Descobertos agora 385 milhões anos de ambar em carvao
Pesquisadores da Universidade de **Plymouth**, no Reino Unido, liderados pelo Dr. **James F. Hunt**, descobriram pequenos fragmentos de **âmbar** em camadas de **carvão** formadas durante o período **Devoniano Superior**, cerca de **385 milhões de anos atrás**. Essa descoberta surpreende porque, até então, os registros mais antigos conhecidos de **âmbar** indicavam que essa resina fossilizada era produzida principalmente por plantas do **Carbonífero Superior**, milhões de anos depois. A existência de **âmbar** nesse período primitivo da evolução das plantas terrestres reescreve a história de uma das substâncias mais antigas da Terra.
O **âmbar** é uma resina vegetal fossilizada que se torna preservada ao longo de milhões de anos após ser enterrada e transformada por processos geológicos. A descoberta desses fragmentos microscópicos de **âmbar** em depósitos de **carvão** do Devoniano Superior, em **localizações específicas**, sugere que antigos vegetais já produziam compostos semelhantes ao **âmbar** em uma fase muito mais primitiva da evolução das plantas terrestres. Isso desafia a compreensão anterior de quando as primeiras plantas começaram a desenvolver essa capacidade. O período **Devoniano** foi uma época de grandes transformações no planeta, com continentes possuindo uma configuração muito diferente da atual, e os ambientes terrestres começando a apresentar florestas mais complexas formadas por plantas primitivas.
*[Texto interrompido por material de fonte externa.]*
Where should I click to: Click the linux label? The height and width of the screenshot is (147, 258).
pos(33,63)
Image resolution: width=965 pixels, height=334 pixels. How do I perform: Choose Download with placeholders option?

A análise dos fragmentos de **âmbar** preservados dentro de depósitos de **carvão** revelou informações importantes sobre a vegetação daquele período. O **âmbar** funciona como uma verdadeira cápsula do tempo, preservando informações químicas sobre plantas antigas e, em alguns casos, até guardando pequenos organismos fossilizados, como **insetos** e partículas de ambientes passados. Com essa descoberta, os cientistas precisam reconsiderar quando as primeiras plantas começaram a desenvolver a capacidade de produzir **âmbar**. Além disso, essa descoberta ajuda a compreender melhor o período **Devoniano** e a evolução das plantas terrestres.
A descoberta desses fragmentos de **âmbar** em camadas de **carvão** do Devoniano Superior é importante porque fornece uma janela para o passado, permitindo que os cientistas estudem a evolução das plantas terrestres e a produção de **âmbar** ao longo do tempo. 385 milhões de anos atrás é um período em que as plantas com flores ainda não existiam, e a vida vegetal estava em plena expansão, criando novos ambientes que posteriormente permitiriam a evolução de diversos grupos de animais. Essa descoberta reescreve a história de uma das substâncias mais antigas da Terra e fornece novas informações sobre a evolução das plantas terrestres.